Osmanlı adlî teşkilâtında zulüm yapacak olan kadıyı, halkın Divân-ı Hümâyûn’a şikayet etme hakkı vardır.

—Kadı, her iki taraftan hiçbirinin hediyesini kabul etmemelidir. Taraflardan hiçbirinin davet ve ziyafetine gitmemelidir.

—Kadı, vazife ve selâhiyet sınırlarına dikkat etmelidir. İhtiyaç duyulduğunda ise ehliyetli şahıslardan hukukî mütalâa ve fetva istemeli onlara danışmalıdır.

—Kadıların en önemli vazifelerinden birisi de davayı sürüncemede bırakmamasıdır. Zira en büyük adaletsizlik hemen tevzi edilmeyen adalettir.

İşte Osmanlı adalet sisteminin günümüzdeki adalet sisteminden üstün taraflarından birisi de çok süratli işlemesiydi. Bu konuda JOHSSON’un "2 veya 3 celse nadirdir. Genellikle davalar bir celsede hükme bağlanır" kaydını da eklemek gerekir. Ayrıca Sir P. PIRCOUT da bu konuda "Avrupa'da olduğu gibi, hükmü geciktirecek oyunlardan hiçbiri tatbik edilemezdi" demiştir. En zor davalar dahi adalet mekanizmasının işlerliği karşısında bir saat içerisinde hükme bağlanırdı. Hukukî olsun cezaya müteallik olsun dünyanın hiçbir yerinde davalar bu kadar kısa sürede halledilemezdi.12 Dava sayısı kalabalık olan İstanbul gibi yerlerde "Gece Naibleri" vardı. Bunlar davalara kadı namına ru'yet edip bitiriyorlardı.

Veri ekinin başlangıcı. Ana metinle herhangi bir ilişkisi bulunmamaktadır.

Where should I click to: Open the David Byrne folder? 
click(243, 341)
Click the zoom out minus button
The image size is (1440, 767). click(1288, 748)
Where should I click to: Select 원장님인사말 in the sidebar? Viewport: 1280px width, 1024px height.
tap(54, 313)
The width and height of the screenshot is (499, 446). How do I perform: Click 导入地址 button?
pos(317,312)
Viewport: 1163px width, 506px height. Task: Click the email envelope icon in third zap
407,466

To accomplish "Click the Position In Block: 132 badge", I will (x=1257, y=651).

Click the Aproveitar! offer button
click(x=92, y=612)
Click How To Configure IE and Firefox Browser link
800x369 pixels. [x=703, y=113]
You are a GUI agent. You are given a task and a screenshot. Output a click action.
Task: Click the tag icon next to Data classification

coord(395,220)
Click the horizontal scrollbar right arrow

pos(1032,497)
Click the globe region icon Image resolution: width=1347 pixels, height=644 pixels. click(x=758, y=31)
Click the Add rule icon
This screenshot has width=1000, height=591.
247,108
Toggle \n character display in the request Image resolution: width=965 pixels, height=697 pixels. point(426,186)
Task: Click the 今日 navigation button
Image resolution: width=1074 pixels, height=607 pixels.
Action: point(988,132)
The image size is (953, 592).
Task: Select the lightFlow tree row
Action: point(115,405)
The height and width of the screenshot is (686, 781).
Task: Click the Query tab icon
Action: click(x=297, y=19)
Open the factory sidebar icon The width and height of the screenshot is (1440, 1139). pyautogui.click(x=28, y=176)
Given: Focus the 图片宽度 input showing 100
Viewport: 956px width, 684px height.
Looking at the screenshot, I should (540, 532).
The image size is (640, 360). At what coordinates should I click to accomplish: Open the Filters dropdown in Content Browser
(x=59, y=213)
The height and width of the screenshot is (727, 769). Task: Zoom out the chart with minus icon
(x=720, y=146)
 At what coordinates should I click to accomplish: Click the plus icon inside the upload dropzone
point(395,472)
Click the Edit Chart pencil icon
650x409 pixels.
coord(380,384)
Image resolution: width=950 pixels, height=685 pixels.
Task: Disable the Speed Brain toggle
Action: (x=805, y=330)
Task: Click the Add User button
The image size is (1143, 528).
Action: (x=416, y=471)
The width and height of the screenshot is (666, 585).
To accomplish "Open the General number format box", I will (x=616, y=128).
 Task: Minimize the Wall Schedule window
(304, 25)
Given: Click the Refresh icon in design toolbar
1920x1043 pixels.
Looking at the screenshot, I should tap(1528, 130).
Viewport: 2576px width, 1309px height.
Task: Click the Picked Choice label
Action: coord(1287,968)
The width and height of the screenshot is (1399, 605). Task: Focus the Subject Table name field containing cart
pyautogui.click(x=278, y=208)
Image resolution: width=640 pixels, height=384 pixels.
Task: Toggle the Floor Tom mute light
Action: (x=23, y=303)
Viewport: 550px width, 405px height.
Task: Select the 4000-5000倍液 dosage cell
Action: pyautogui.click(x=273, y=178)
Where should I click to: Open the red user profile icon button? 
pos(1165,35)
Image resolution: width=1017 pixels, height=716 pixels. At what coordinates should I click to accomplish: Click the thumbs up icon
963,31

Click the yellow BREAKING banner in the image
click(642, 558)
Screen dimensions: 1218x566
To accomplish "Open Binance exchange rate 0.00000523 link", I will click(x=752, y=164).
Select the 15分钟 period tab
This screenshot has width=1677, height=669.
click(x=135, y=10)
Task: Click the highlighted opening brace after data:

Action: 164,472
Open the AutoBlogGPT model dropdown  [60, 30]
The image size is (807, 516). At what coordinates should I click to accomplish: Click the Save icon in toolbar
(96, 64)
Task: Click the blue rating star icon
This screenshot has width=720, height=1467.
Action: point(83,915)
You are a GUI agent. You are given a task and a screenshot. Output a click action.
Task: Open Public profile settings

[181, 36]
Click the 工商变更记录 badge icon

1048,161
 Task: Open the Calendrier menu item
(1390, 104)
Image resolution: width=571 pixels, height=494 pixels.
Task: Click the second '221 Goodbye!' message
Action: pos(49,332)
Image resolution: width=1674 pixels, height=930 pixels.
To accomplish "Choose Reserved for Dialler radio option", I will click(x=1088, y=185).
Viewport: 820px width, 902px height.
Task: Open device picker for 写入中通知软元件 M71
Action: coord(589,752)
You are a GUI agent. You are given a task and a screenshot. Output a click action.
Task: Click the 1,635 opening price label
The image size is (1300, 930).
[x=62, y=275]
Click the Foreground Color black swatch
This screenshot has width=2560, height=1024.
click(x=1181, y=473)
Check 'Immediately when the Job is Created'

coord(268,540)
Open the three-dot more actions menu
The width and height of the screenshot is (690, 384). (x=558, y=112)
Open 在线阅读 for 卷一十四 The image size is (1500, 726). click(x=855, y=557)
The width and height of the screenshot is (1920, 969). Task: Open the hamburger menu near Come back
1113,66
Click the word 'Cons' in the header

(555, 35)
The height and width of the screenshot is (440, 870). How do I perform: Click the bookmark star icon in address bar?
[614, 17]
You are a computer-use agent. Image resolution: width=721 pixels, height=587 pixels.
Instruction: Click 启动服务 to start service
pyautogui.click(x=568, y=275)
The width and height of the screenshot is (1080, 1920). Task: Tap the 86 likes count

Osmanlı adlî teşkilâtında kadıların yardımcıları ise; Naibler, Muhzırlar, Çavuşlar, Subaşılar, Müşavirler, Katipler, Müftü ve İmamlar, Kassamlardı.

NETİCE:

Görüldüğü üzere kaynağını İslâm adaletinden alan Osmanlı adalet sistemindeki kadılar, eşsiz bir adalet anlayışına sahip ve teşkilâtlı, hürriyetperver bir sistemdi. Değer ölçüsünün ibresinde kaymaların çokça görüldüğü, adaletin tatbiki hususunda ifrad ve tefridlerin olduğu, pek çok zulüm ve haksızlıkların, anarşik ha-diselerin görüldüğü özellikle adaletin sarsıldığı, kayırmaların olduğu zamanımızda ferdlere Emn-u Eman ve Selâmet veren Osmanlı adaletine ne kadar muhtacız.